**What needs to be done**
Leaving out every picture, quote the data below exactly as it appears.

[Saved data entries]

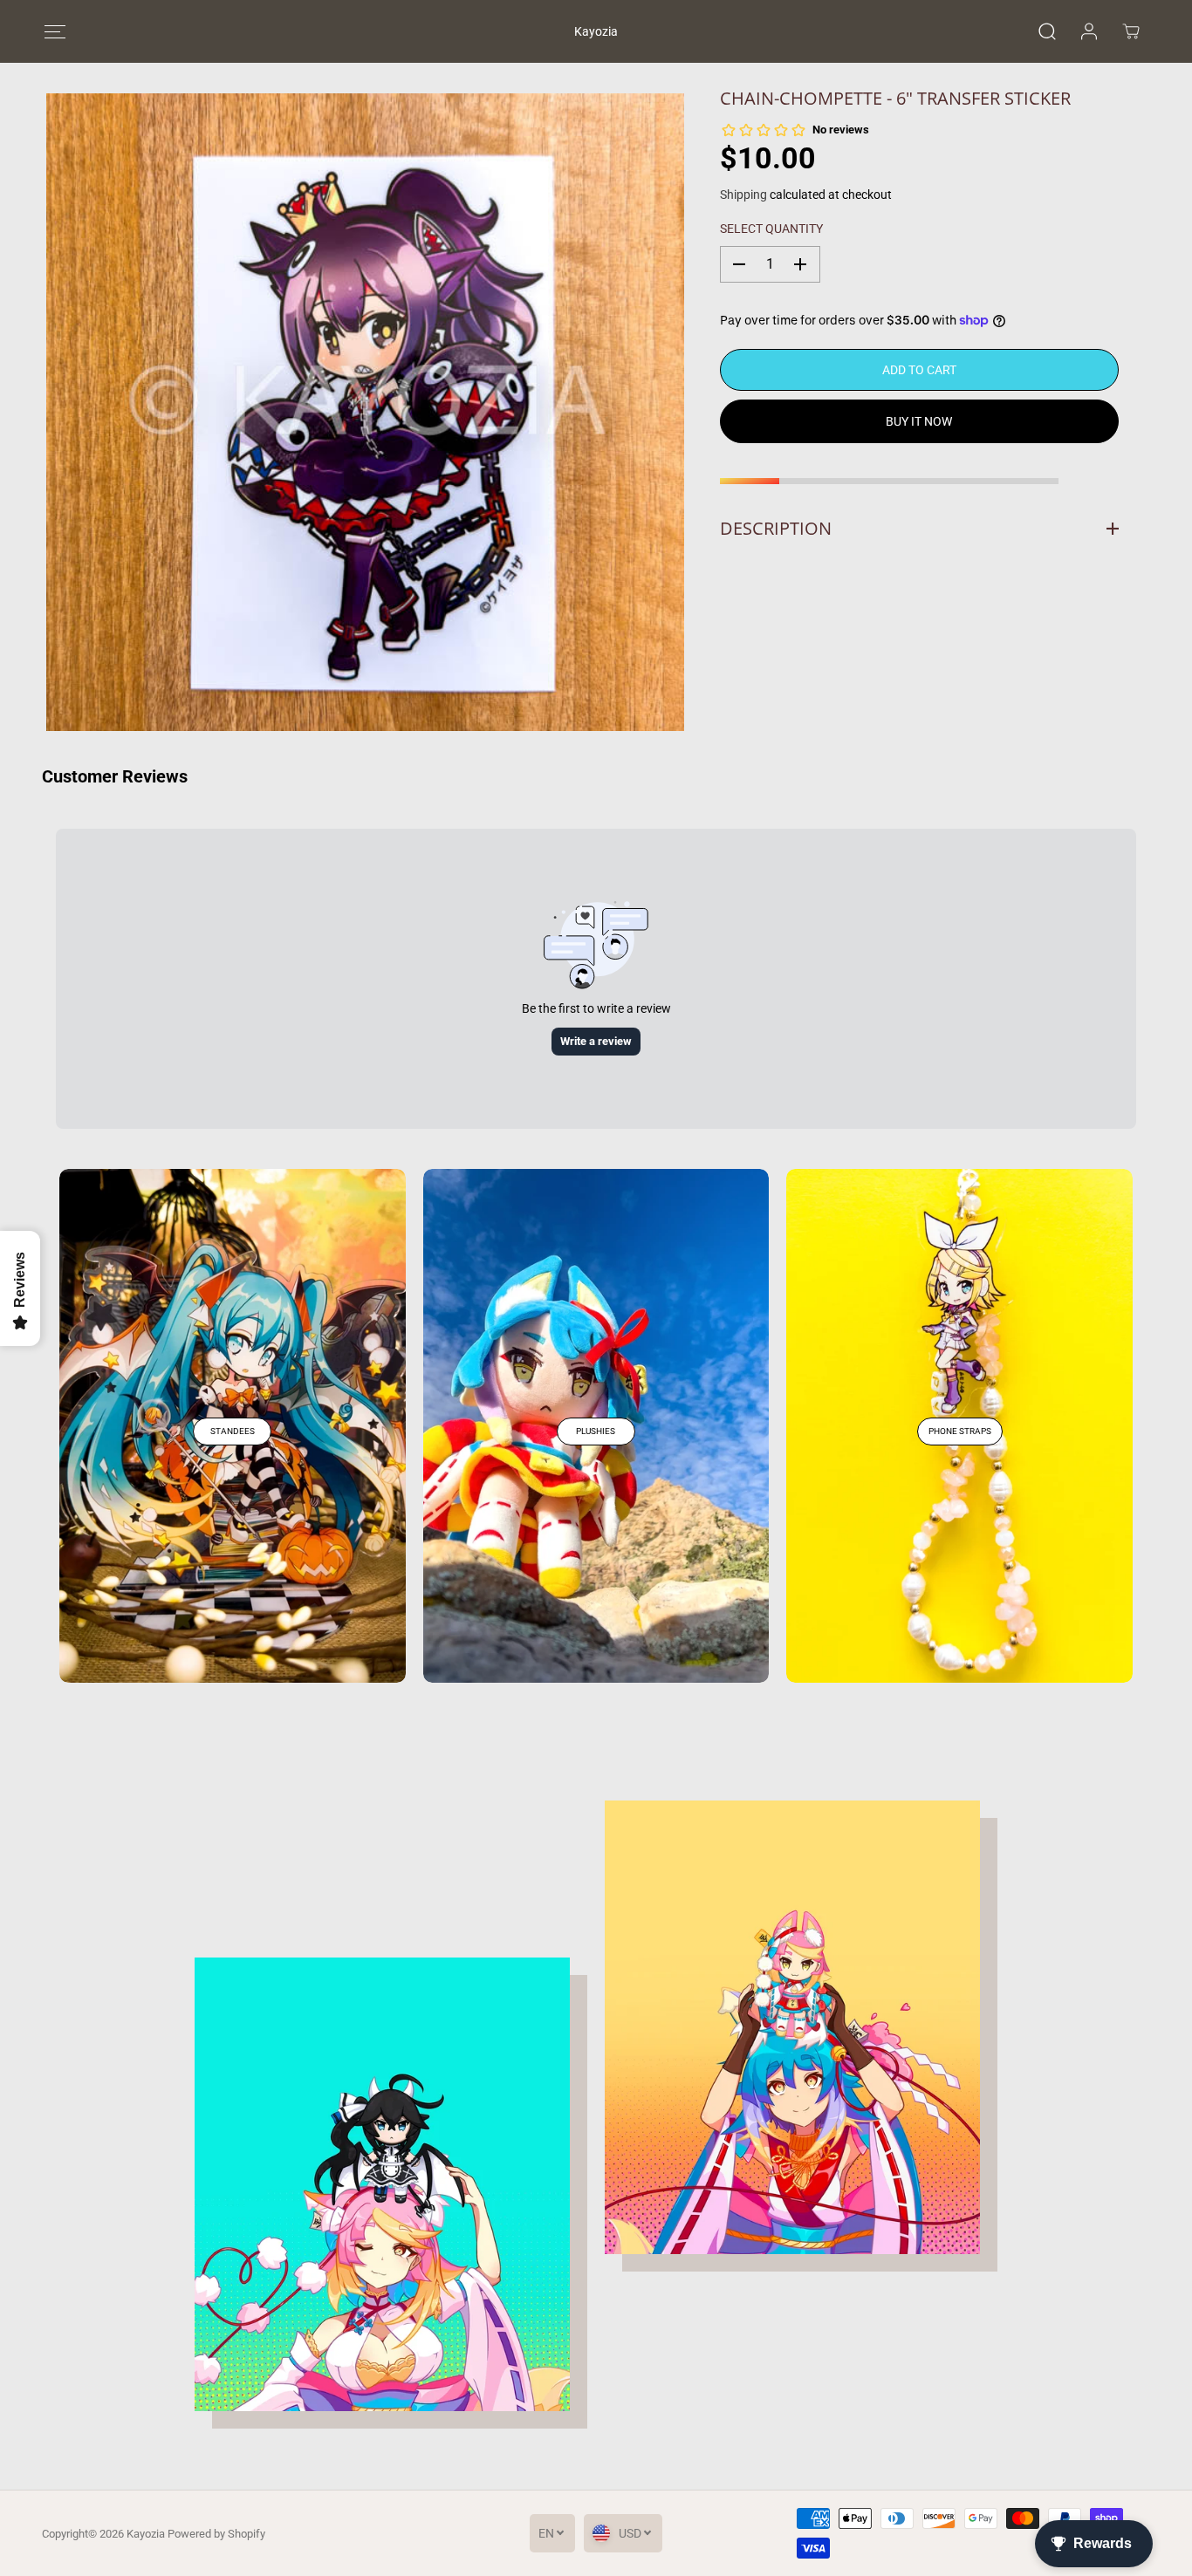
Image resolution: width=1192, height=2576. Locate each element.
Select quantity (771, 229)
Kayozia (146, 2533)
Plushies (595, 1431)
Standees (232, 1431)
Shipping (743, 195)
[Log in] (1089, 31)
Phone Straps (959, 1431)
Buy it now (919, 421)
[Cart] (1131, 31)
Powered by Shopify (216, 2533)
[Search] (1047, 31)
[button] (54, 31)
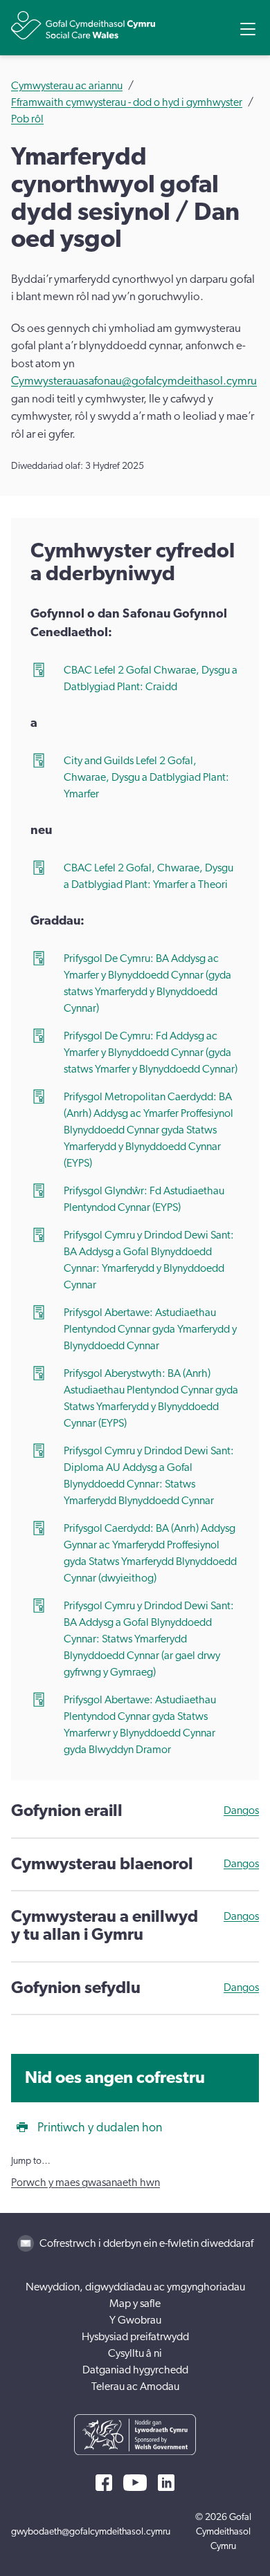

**Your response**
Image resolution: width=1192, height=2576. Locate each element.
Select quantity (771, 229)
Kayozia (146, 2533)
Plushies (595, 1431)
Standees (232, 1431)
Shipping (743, 195)
[Log in] (1089, 31)
Phone Straps (959, 1431)
Buy it now (919, 421)
[Cart] (1131, 31)
Powered by Shopify (216, 2533)
[Search] (1047, 31)
[button] (54, 31)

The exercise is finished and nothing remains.